That’s exactly the difference I mean when I say the definition most people on SRK is too narrow. A comeback mechanic can (and usually should) also benefit the player in the lead. The classic example would be Jeopardy, where everyone gets more money for each question the further into the game they are, and if it isn’t a complete blowout, the losing player can bet everything at the end of the game to try and take the lead.
In Street Fighter, there’s usually fairly good defensive options for whatever your opponent can do to you once they take the lead, so barring a few exceptions, you can probably get back to neutral, where you don’t have any real disadvantage other than having less health. In HF, the randomness could always swing in your favor, and generally in SF2 if someone made a big mistake it didn’t matter who was winning, you can fuck them. Once the super move was introduced, you can sort of see how that acts like the rounds in Jeopardy. Later into the round, both players are likely to have meter, so the plays that happen then are generally going to be bigger. I feel like the devs of SF4 probably felt that all the ways that you had to think about meter in SF3 led to almost exclusively complicated game states, so they just generally made it simpler and added Ultra to compensate.

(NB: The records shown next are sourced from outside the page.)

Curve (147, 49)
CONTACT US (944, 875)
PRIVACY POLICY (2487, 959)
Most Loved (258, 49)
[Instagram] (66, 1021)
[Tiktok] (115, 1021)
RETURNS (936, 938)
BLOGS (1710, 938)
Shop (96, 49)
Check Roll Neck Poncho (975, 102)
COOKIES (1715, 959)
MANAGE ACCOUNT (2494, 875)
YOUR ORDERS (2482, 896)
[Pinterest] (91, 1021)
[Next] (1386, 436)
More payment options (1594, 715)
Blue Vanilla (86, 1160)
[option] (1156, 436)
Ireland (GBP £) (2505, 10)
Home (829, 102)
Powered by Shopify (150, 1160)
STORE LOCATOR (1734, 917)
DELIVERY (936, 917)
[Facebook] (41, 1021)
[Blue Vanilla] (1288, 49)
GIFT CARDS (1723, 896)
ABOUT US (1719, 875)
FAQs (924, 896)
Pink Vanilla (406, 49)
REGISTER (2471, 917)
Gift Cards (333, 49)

KoF even more so. There’s a lot of back and forth, and you only really see big plays going on when someone blows a fat chunk of meter.
GG and BB aren’t so agnostic to leads. Once someone is on you, they’re going to be doing all sorts of nasty stuff that just doesn’t happen in SF. So, you have burst to let you have a chance to create your own opening and take the lead just like you would in 3S or whatever, plus everyone has meter, etc. There’s also the thing in BB where you get free meter when you’re low on health, but that’s not exactly X-factor.
Compare all of those to, say, Chess, where if you fall behind by three pieces, you are probably proper fucked. It makes up for that by giving both players perfect information about the state of the game at all times.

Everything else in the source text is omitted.